Records from a dataset
=======

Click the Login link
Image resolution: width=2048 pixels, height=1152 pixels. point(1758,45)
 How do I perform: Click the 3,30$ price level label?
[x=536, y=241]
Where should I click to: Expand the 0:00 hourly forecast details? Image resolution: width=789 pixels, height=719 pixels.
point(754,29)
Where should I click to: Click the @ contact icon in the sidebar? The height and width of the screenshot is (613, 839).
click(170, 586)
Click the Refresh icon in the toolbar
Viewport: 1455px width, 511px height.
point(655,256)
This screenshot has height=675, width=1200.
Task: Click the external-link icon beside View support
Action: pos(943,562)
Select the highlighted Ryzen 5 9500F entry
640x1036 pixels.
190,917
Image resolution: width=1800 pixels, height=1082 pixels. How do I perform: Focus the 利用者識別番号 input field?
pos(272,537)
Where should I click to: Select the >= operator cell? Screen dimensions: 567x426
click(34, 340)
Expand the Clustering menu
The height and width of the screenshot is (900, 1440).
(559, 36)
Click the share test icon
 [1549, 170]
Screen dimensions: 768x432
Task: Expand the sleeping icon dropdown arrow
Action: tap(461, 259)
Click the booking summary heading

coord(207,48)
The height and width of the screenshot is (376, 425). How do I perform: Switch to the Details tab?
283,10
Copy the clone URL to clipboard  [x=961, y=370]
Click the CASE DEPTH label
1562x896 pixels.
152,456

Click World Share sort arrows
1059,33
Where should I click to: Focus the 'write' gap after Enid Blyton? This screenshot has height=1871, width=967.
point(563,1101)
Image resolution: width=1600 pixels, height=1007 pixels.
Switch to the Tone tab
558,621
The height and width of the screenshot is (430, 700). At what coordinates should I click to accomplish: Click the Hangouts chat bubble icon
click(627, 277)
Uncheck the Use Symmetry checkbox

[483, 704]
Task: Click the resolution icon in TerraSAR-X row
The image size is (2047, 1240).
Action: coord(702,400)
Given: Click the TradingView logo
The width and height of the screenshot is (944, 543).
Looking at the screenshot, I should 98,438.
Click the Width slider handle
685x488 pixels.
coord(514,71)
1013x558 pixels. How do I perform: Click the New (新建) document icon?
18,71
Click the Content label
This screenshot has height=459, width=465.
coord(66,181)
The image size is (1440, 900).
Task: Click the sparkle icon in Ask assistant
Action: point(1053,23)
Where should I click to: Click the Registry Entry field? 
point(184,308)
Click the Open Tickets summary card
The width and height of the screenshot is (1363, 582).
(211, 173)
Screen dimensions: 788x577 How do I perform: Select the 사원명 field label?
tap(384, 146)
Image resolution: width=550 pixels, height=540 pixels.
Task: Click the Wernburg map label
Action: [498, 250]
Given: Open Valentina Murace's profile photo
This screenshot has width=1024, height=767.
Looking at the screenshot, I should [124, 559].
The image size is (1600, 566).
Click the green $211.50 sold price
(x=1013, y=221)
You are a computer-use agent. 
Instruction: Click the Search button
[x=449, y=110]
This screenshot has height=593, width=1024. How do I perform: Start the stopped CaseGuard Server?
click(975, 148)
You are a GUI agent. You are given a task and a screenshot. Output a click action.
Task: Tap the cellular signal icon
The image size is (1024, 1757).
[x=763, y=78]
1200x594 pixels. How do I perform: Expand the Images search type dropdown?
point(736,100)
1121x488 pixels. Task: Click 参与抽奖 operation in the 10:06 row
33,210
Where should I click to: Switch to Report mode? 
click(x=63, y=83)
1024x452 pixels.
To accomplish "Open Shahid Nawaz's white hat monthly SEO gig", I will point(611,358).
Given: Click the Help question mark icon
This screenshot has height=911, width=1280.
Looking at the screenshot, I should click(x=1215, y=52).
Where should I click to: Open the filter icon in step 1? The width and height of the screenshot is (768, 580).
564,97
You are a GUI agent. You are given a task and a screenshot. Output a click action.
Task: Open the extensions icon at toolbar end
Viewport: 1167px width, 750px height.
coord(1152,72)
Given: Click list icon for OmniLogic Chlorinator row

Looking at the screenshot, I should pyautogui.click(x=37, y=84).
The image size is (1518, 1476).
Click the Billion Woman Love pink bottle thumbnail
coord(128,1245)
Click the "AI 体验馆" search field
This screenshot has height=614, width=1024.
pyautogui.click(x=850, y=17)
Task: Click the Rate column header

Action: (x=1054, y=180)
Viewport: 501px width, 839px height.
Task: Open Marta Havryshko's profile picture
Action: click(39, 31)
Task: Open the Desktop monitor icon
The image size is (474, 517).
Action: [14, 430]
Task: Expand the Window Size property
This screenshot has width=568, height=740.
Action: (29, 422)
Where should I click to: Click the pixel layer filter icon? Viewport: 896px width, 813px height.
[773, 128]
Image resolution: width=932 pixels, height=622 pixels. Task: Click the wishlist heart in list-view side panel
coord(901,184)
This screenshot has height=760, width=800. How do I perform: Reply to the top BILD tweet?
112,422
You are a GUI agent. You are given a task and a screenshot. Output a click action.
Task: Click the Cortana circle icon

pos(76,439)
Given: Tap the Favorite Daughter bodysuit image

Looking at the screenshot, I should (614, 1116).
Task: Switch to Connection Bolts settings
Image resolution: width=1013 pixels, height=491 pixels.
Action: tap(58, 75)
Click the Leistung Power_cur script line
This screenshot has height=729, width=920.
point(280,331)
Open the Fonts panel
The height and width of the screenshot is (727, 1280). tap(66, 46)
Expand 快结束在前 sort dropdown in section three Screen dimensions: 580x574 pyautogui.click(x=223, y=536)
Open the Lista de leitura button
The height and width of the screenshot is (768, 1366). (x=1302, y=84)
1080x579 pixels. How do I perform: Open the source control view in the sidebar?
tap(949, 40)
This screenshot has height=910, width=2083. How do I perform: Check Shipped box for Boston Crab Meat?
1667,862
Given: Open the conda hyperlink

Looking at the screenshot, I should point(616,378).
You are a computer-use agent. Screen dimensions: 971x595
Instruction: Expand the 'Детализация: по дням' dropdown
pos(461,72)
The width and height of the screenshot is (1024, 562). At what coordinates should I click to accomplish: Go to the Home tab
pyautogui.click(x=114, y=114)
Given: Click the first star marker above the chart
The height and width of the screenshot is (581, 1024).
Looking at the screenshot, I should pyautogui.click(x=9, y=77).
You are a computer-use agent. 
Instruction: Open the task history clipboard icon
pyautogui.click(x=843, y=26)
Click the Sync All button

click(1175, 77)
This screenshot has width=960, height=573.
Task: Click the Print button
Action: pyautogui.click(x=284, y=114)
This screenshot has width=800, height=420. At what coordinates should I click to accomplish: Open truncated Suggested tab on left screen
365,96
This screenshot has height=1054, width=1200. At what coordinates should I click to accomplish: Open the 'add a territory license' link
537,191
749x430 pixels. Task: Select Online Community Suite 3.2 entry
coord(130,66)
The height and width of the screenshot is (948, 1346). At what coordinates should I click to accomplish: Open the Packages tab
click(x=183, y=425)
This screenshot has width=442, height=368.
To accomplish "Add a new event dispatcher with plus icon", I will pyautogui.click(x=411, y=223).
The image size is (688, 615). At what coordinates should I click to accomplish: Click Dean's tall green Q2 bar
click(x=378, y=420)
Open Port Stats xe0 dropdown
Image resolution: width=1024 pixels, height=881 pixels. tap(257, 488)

=======

> **Task**
Copy out each entry once more, character for character.

> **Output of the exercise**
Click the Login link
Image resolution: width=2048 pixels, height=1152 pixels. point(1758,45)
 How do I perform: Click the 3,30$ price level label?
[x=536, y=241]
Where should I click to: Expand the 0:00 hourly forecast details? Image resolution: width=789 pixels, height=719 pixels.
point(754,29)
Where should I click to: Click the @ contact icon in the sidebar? The height and width of the screenshot is (613, 839).
click(170, 586)
Click the Refresh icon in the toolbar
Viewport: 1455px width, 511px height.
point(655,256)
This screenshot has height=675, width=1200.
Task: Click the external-link icon beside View support
Action: pos(943,562)
Select the highlighted Ryzen 5 9500F entry
640x1036 pixels.
190,917
Image resolution: width=1800 pixels, height=1082 pixels. How do I perform: Focus the 利用者識別番号 input field?
pos(272,537)
Where should I click to: Select the >= operator cell? Screen dimensions: 567x426
click(34, 340)
Expand the Clustering menu
The height and width of the screenshot is (900, 1440).
(559, 36)
Click the share test icon
 [1549, 170]
Screen dimensions: 768x432
Task: Expand the sleeping icon dropdown arrow
Action: tap(461, 259)
Click the booking summary heading

coord(207,48)
The height and width of the screenshot is (376, 425). How do I perform: Switch to the Details tab?
283,10
Copy the clone URL to clipboard  [x=961, y=370]
Click the CASE DEPTH label
1562x896 pixels.
152,456

Click World Share sort arrows
1059,33
Where should I click to: Focus the 'write' gap after Enid Blyton? This screenshot has height=1871, width=967.
point(563,1101)
Image resolution: width=1600 pixels, height=1007 pixels.
Switch to the Tone tab
558,621
The height and width of the screenshot is (430, 700). At what coordinates should I click to accomplish: Click the Hangouts chat bubble icon
click(627, 277)
Uncheck the Use Symmetry checkbox

[483, 704]
Task: Click the resolution icon in TerraSAR-X row
The image size is (2047, 1240).
Action: coord(702,400)
Given: Click the TradingView logo
The width and height of the screenshot is (944, 543).
Looking at the screenshot, I should 98,438.
Click the Width slider handle
685x488 pixels.
coord(514,71)
1013x558 pixels. How do I perform: Click the New (新建) document icon?
18,71
Click the Content label
This screenshot has height=459, width=465.
coord(66,181)
The image size is (1440, 900).
Task: Click the sparkle icon in Ask assistant
Action: point(1053,23)
Where should I click to: Click the Registry Entry field? 
point(184,308)
Click the Open Tickets summary card
The width and height of the screenshot is (1363, 582).
(211, 173)
Screen dimensions: 788x577 How do I perform: Select the 사원명 field label?
tap(384, 146)
Image resolution: width=550 pixels, height=540 pixels.
Task: Click the Wernburg map label
Action: [498, 250]
Given: Open Valentina Murace's profile photo
This screenshot has width=1024, height=767.
Looking at the screenshot, I should [124, 559].
The image size is (1600, 566).
Click the green $211.50 sold price
(x=1013, y=221)
You are a computer-use agent. 
Instruction: Click the Search button
[x=449, y=110]
This screenshot has height=593, width=1024. How do I perform: Start the stopped CaseGuard Server?
click(975, 148)
You are a GUI agent. You are given a task and a screenshot. Output a click action.
Task: Tap the cellular signal icon
The image size is (1024, 1757).
[x=763, y=78]
1200x594 pixels. How do I perform: Expand the Images search type dropdown?
point(736,100)
1121x488 pixels. Task: Click 参与抽奖 operation in the 10:06 row
33,210
Where should I click to: Switch to Report mode? 
click(x=63, y=83)
1024x452 pixels.
To accomplish "Open Shahid Nawaz's white hat monthly SEO gig", I will point(611,358).
Given: Click the Help question mark icon
This screenshot has height=911, width=1280.
Looking at the screenshot, I should click(x=1215, y=52).
Where should I click to: Open the filter icon in step 1? The width and height of the screenshot is (768, 580).
564,97
You are a GUI agent. You are given a task and a screenshot. Output a click action.
Task: Open the extensions icon at toolbar end
Viewport: 1167px width, 750px height.
coord(1152,72)
Given: Click list icon for OmniLogic Chlorinator row

Looking at the screenshot, I should pyautogui.click(x=37, y=84).
The image size is (1518, 1476).
Click the Billion Woman Love pink bottle thumbnail
coord(128,1245)
Click the "AI 体验馆" search field
This screenshot has height=614, width=1024.
pyautogui.click(x=850, y=17)
Task: Click the Rate column header

Action: (x=1054, y=180)
Viewport: 501px width, 839px height.
Task: Open Marta Havryshko's profile picture
Action: click(39, 31)
Task: Open the Desktop monitor icon
The image size is (474, 517).
Action: [14, 430]
Task: Expand the Window Size property
This screenshot has width=568, height=740.
Action: (29, 422)
Where should I click to: Click the pixel layer filter icon? Viewport: 896px width, 813px height.
[773, 128]
Image resolution: width=932 pixels, height=622 pixels. Task: Click the wishlist heart in list-view side panel
coord(901,184)
This screenshot has height=760, width=800. How do I perform: Reply to the top BILD tweet?
112,422
You are a GUI agent. You are given a task and a screenshot. Output a click action.
Task: Click the Cortana circle icon

pos(76,439)
Given: Tap the Favorite Daughter bodysuit image

Looking at the screenshot, I should (614, 1116).
Task: Switch to Connection Bolts settings
Image resolution: width=1013 pixels, height=491 pixels.
Action: tap(58, 75)
Click the Leistung Power_cur script line
This screenshot has height=729, width=920.
point(280,331)
Open the Fonts panel
The height and width of the screenshot is (727, 1280). tap(66, 46)
Expand 快结束在前 sort dropdown in section three Screen dimensions: 580x574 pyautogui.click(x=223, y=536)
Open the Lista de leitura button
The height and width of the screenshot is (768, 1366). (x=1302, y=84)
1080x579 pixels. How do I perform: Open the source control view in the sidebar?
tap(949, 40)
This screenshot has height=910, width=2083. How do I perform: Check Shipped box for Boston Crab Meat?
1667,862
Given: Open the conda hyperlink

Looking at the screenshot, I should point(616,378).
You are a computer-use agent. Screen dimensions: 971x595
Instruction: Expand the 'Детализация: по дням' dropdown
pos(461,72)
The width and height of the screenshot is (1024, 562). At what coordinates should I click to accomplish: Go to the Home tab
pyautogui.click(x=114, y=114)
Given: Click the first star marker above the chart
The height and width of the screenshot is (581, 1024).
Looking at the screenshot, I should pyautogui.click(x=9, y=77).
You are a computer-use agent. 
Instruction: Open the task history clipboard icon
pyautogui.click(x=843, y=26)
Click the Sync All button

click(1175, 77)
This screenshot has width=960, height=573.
Task: Click the Print button
Action: pyautogui.click(x=284, y=114)
This screenshot has width=800, height=420. At what coordinates should I click to accomplish: Open truncated Suggested tab on left screen
365,96
This screenshot has height=1054, width=1200. At what coordinates should I click to accomplish: Open the 'add a territory license' link
537,191
749x430 pixels. Task: Select Online Community Suite 3.2 entry
coord(130,66)
The height and width of the screenshot is (948, 1346). At what coordinates should I click to accomplish: Open the Packages tab
click(x=183, y=425)
This screenshot has width=442, height=368.
To accomplish "Add a new event dispatcher with plus icon", I will pyautogui.click(x=411, y=223).
The image size is (688, 615). At what coordinates should I click to accomplish: Click Dean's tall green Q2 bar
click(x=378, y=420)
Open Port Stats xe0 dropdown
Image resolution: width=1024 pixels, height=881 pixels. tap(257, 488)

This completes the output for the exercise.